> [TASK DESCRIPTION]: Output the first line of the listing and each line after it, up to and including the line that contains "You are a computer-use agent. Screen", exactly as written, minus the pictures.

> [EXTRACTED RECORDS]:
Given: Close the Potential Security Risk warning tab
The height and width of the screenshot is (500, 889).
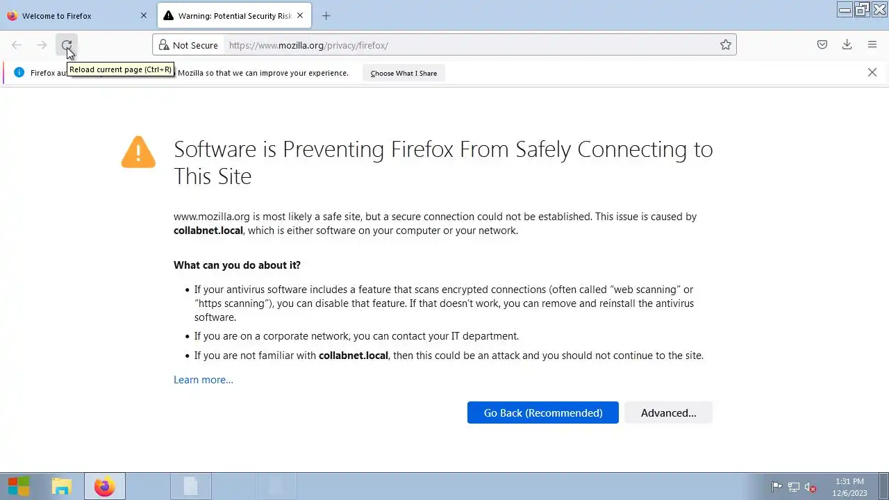Looking at the screenshot, I should [300, 15].
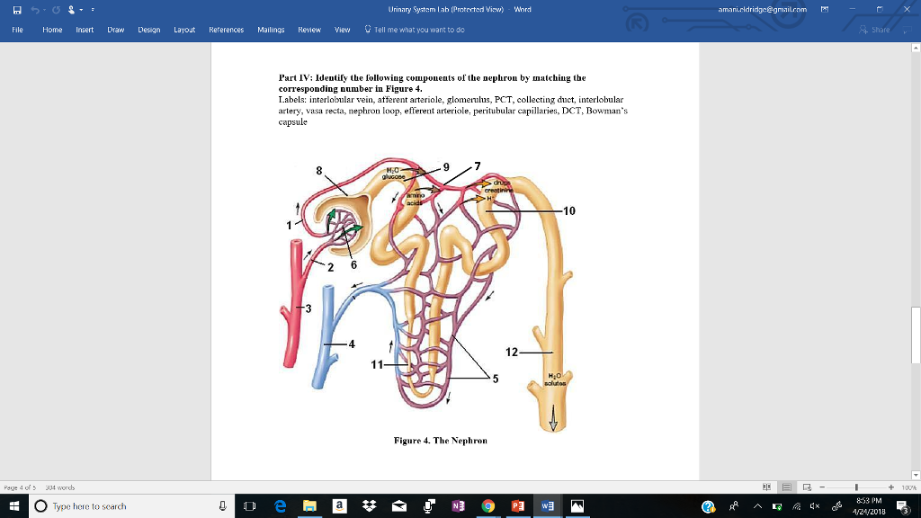
Task: Unmute the speaker in the system tray
Action: (x=815, y=505)
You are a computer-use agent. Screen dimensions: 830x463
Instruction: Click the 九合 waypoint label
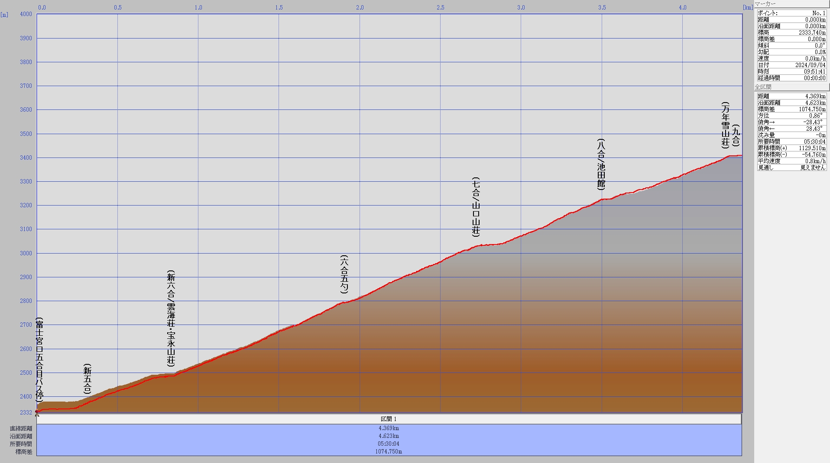click(x=736, y=135)
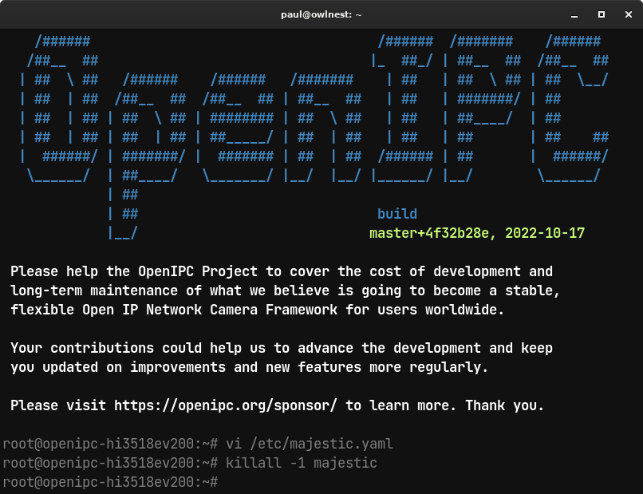The image size is (643, 494).
Task: Close the paul@owlnest terminal window
Action: tap(628, 14)
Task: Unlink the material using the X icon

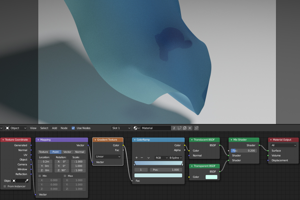Action: (190, 128)
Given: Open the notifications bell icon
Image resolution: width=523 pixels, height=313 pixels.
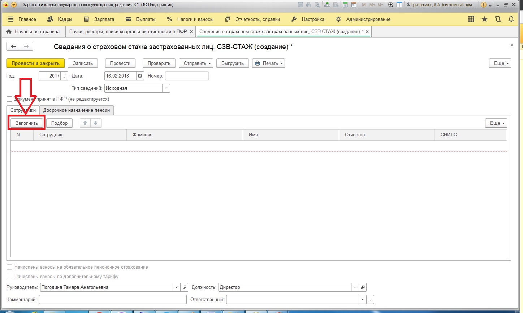Looking at the screenshot, I should click(511, 19).
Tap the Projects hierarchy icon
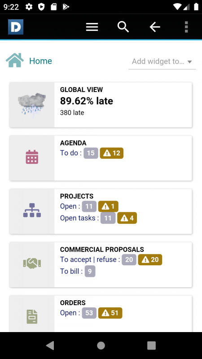Viewport: 202px width, 359px height. point(32,210)
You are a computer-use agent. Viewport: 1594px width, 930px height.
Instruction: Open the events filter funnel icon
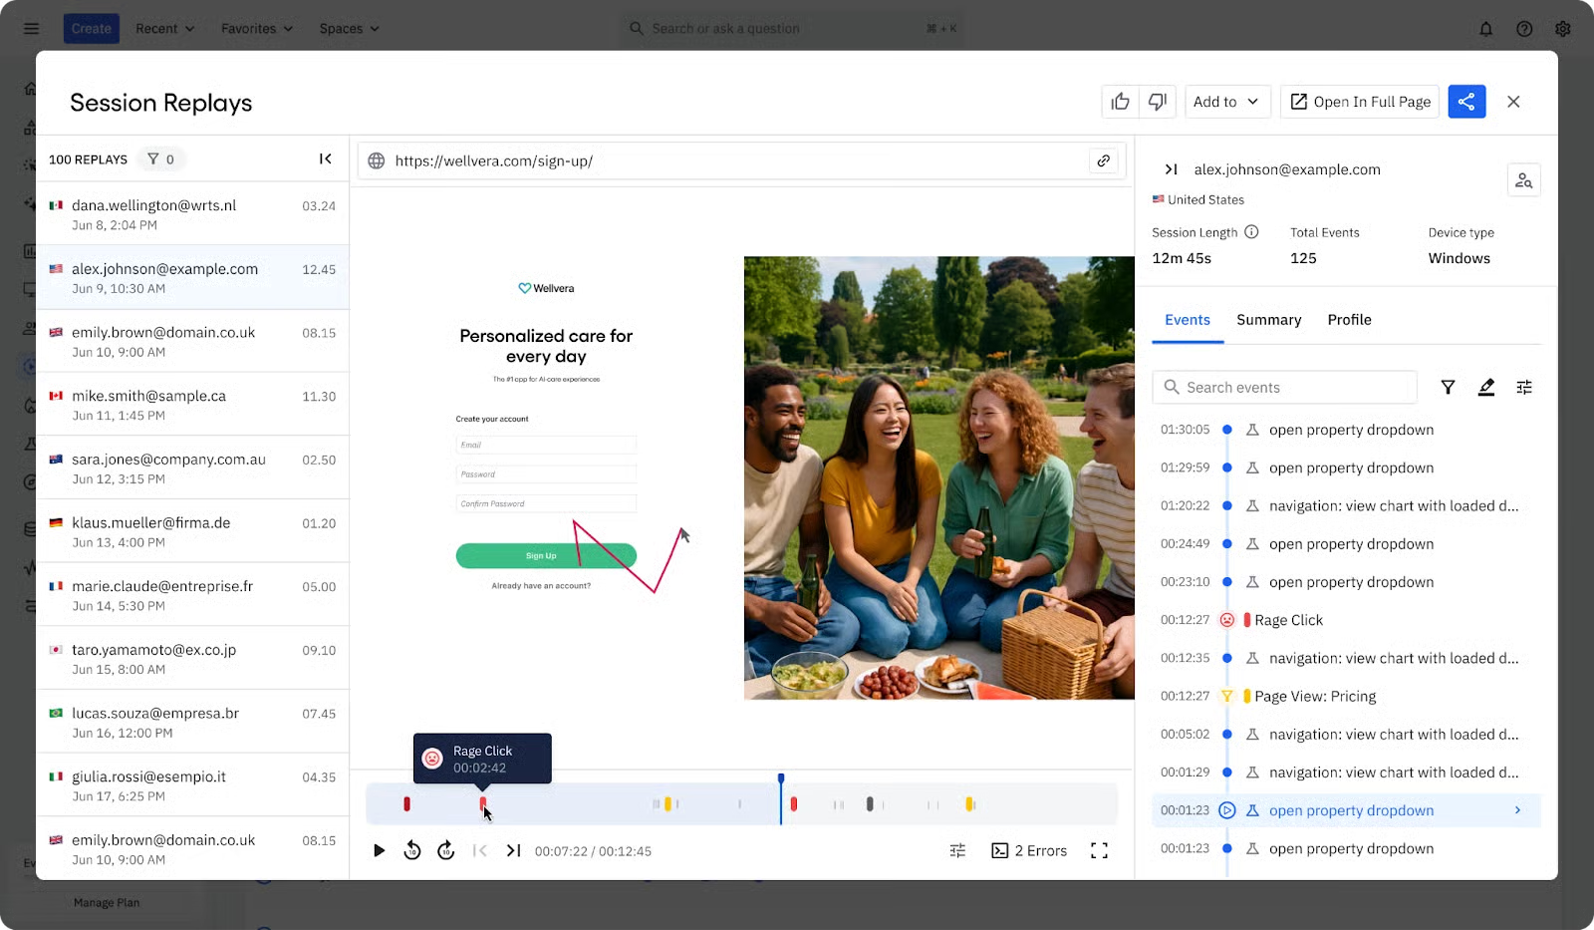1448,388
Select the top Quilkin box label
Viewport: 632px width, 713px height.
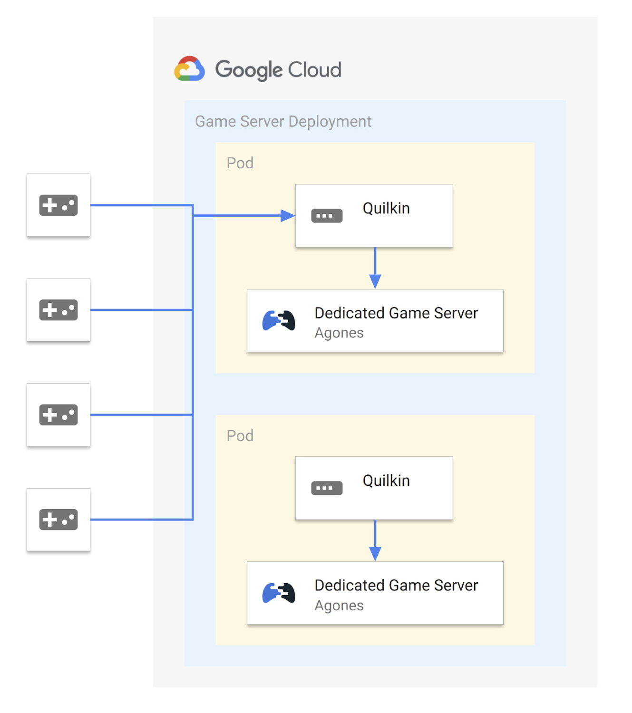click(386, 208)
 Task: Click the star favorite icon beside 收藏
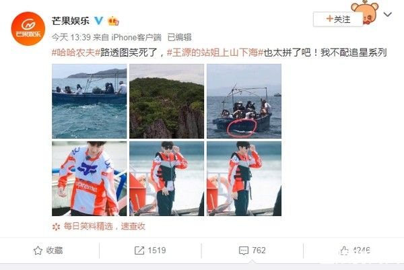(38, 250)
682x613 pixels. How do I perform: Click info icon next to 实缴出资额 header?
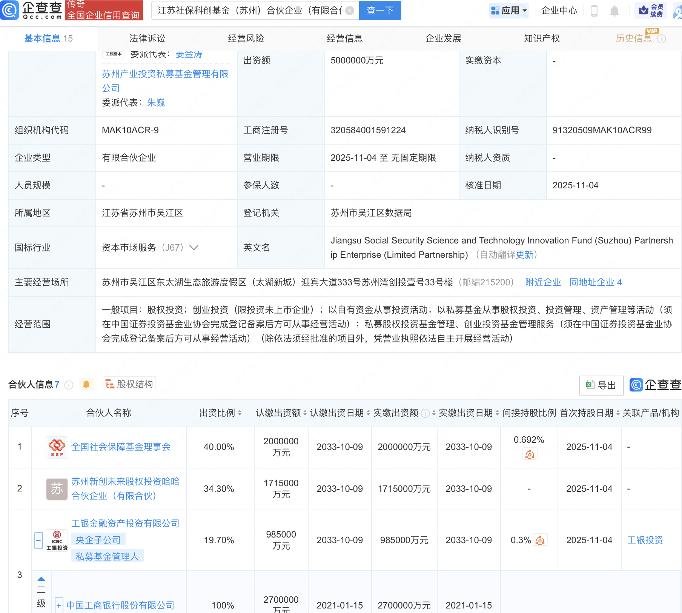coord(425,413)

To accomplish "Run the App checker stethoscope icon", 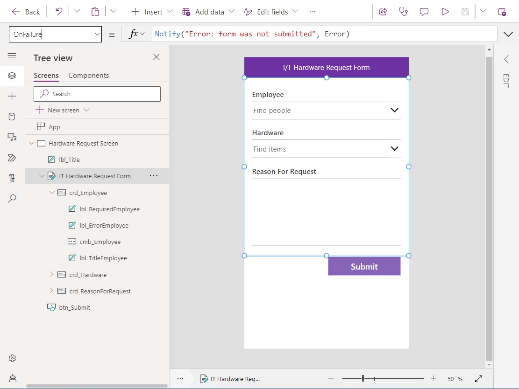I will click(x=404, y=12).
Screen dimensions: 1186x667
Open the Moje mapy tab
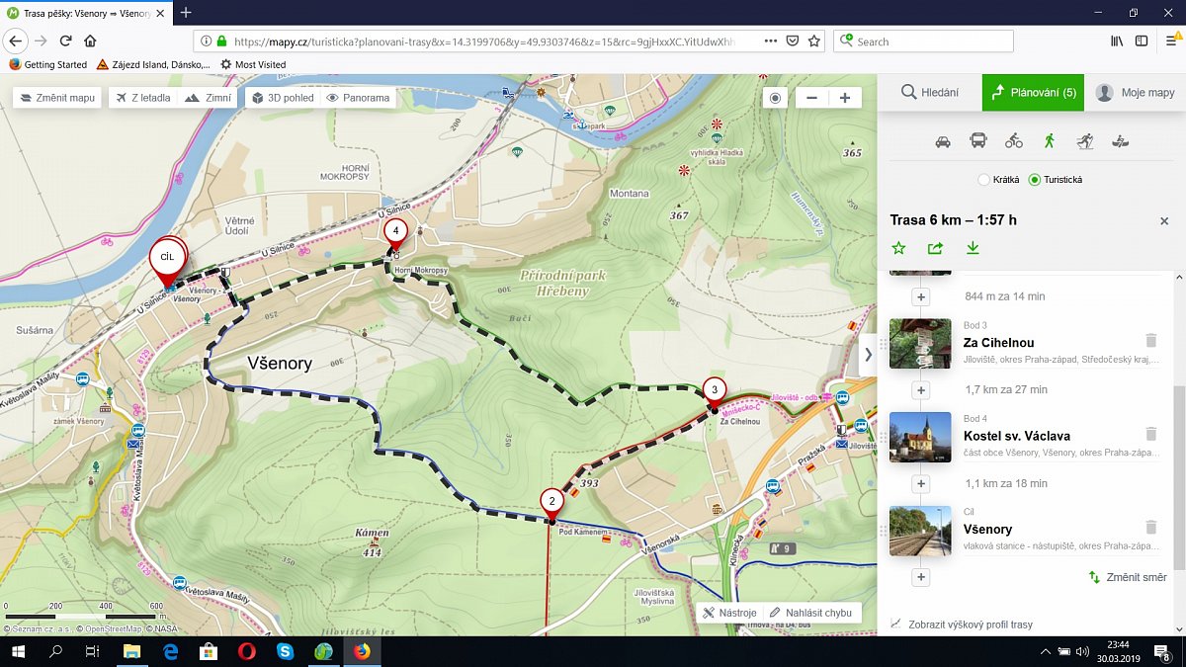click(x=1136, y=93)
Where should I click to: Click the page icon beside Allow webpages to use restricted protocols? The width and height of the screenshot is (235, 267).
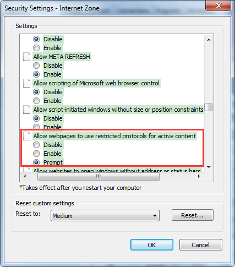click(x=26, y=136)
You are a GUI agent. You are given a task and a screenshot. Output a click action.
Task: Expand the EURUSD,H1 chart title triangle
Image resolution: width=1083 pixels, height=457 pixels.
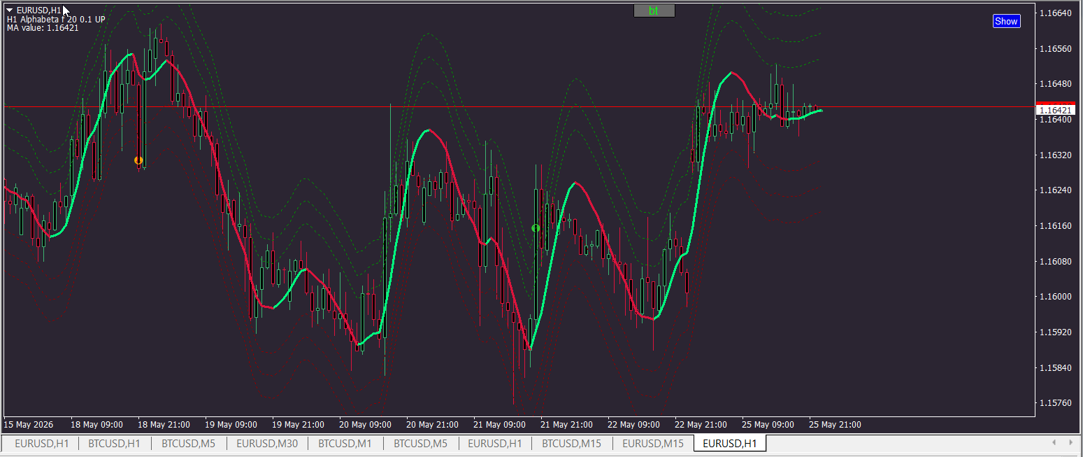point(10,10)
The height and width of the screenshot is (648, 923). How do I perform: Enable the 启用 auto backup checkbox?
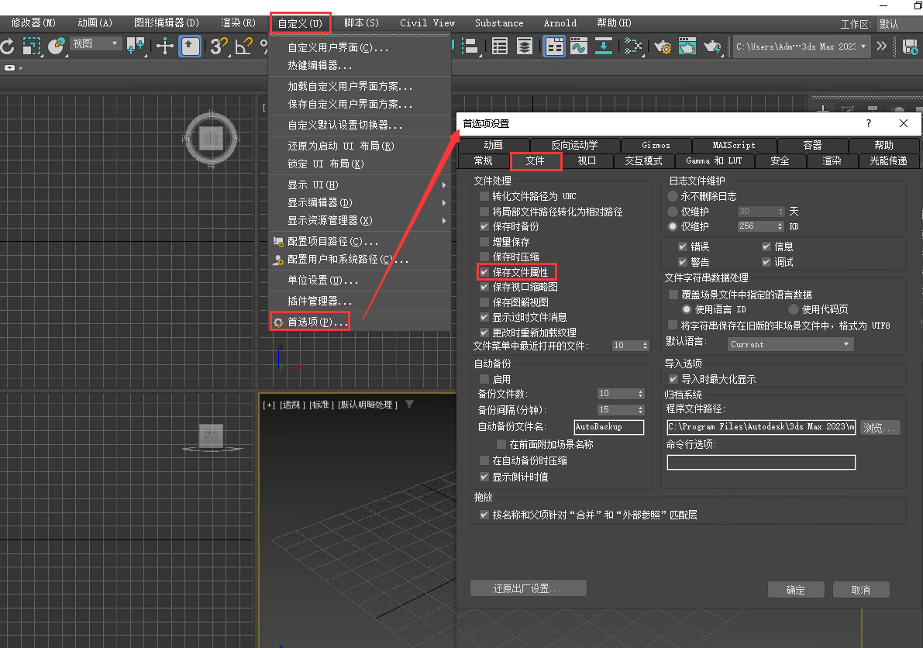(x=484, y=379)
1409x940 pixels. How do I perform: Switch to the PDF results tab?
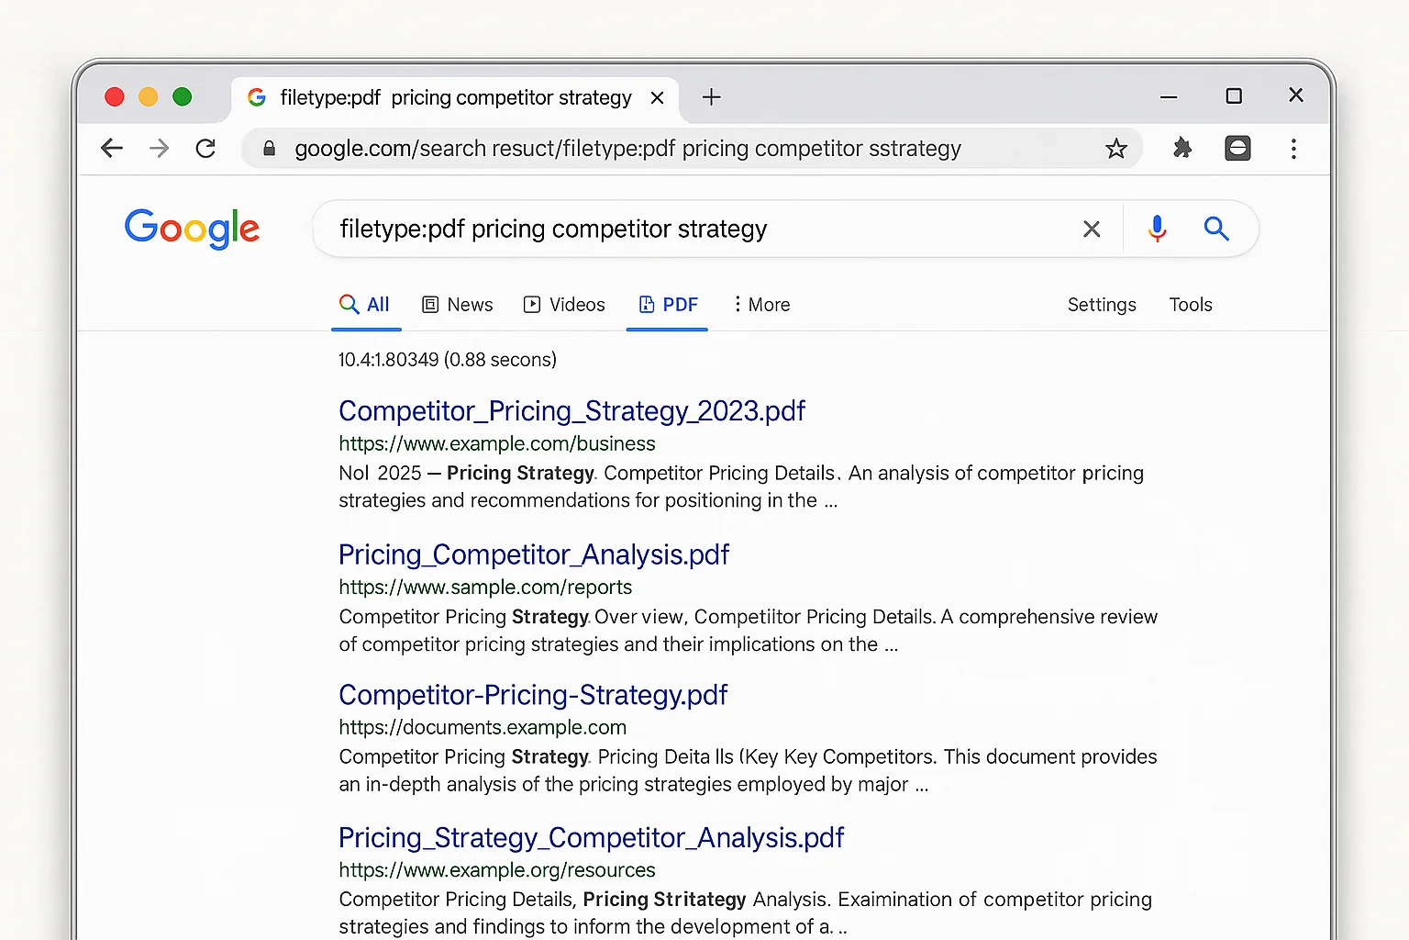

> [ANSWER TO THE EXERCISE]:
Given: Close the Potential Security Risk warning tab
The height and width of the screenshot is (500, 889).
Looking at the screenshot, I should [300, 15].
Task: Unmute the speaker in the system tray
Action: (x=815, y=505)
You are a computer-use agent. Screen dimensions: 830x463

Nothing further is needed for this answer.